SEVerity: Code Injection Attacks against Encrypted Virtual Machines

TL;DR

This paper introduces SEVerity, a novel attack exploiting the lack of memory integrity in AMD's SEV-ES, enabling arbitrary code injection into encrypted VMs through I/O channels, demonstrating the need for memory integrity protections.

Contribution

We present SEVerity, the first attack that injects code into SEV-ES protected VMs without relying on specific CPU versions or in-VM code gadgets, highlighting a critical security gap.

Findings

Achieved 100% success rate in code injection

Demonstrated vulnerability of SEV-ES to memory integrity attacks

Highlighted the necessity of memory integrity protections in encrypted VMs

Abstract

Modern enterprises increasingly take advantage of cloud infrastructures. Yet, outsourcing code and data into the cloud requires enterprises to trust cloud providers not to meddle with their data. To reduce the level of trust towards cloud providers, AMD has introduced Secure Encrypted Virtualization (SEV). By encrypting Virtual Machines (VMs), SEV aims to ensure data confidentiality, despite a compromised or curious Hypervisor. The SEV Encrypted State (SEV-ES) extension additionally protects the VM's register state from unauthorized access. Yet, both extensions do not provide integrity of the VM's memory, which has already been abused to leak the protected data or to alter the VM's control-flow. In this paper, we introduce the SEVerity attack; a missing puzzle piece in the series of attacks against the AMD SEV family. Specifically, we abuse the system's lack of memory integrity protection to inject and execute arbitrary code within SEV-ES-protected VMs. Contrary to previous code execution attacks against the AMD SEV family, SEVerity neither relies on a specific CPU version nor on any code gadgets inside the VM. Instead, SEVerity abuses the fact that SEV-ES prohibits direct memory access into the encrypted memory. Specifically, SEVerity injects arbitrary code into the encrypted VM through I/O channels and uses the Hypervisor to locate and trigger the execution of the encrypted payload.
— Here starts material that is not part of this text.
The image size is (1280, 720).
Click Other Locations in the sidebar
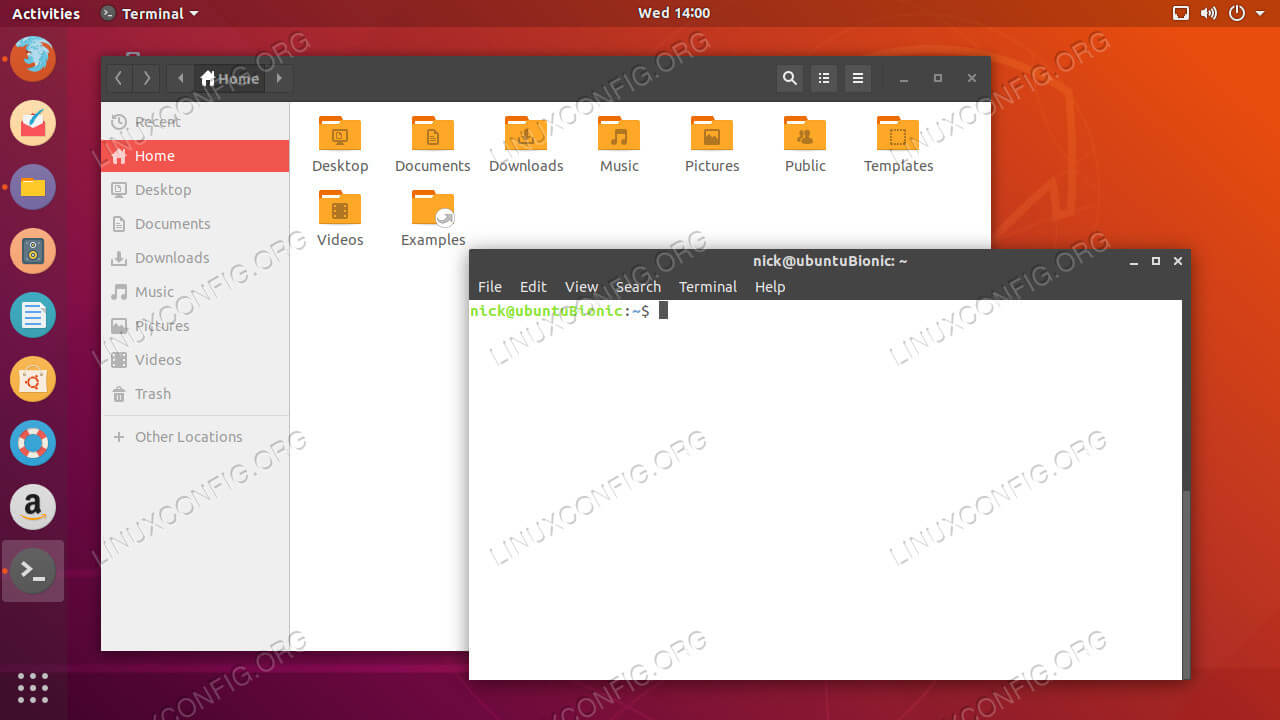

This allows us to sidestep the protection mechanisms of SEV-ES. Overall, our results demonstrate a success rate of 100% and hence highlight that memory integrity protection is an obligation when encrypting VMs. Consequently, our work presents the final stroke in a series of attacks against AMD SEV and SEV-ES and renders the present implementation as incapable of protecting against a curious, vulnerable, or malicious Hypervisor.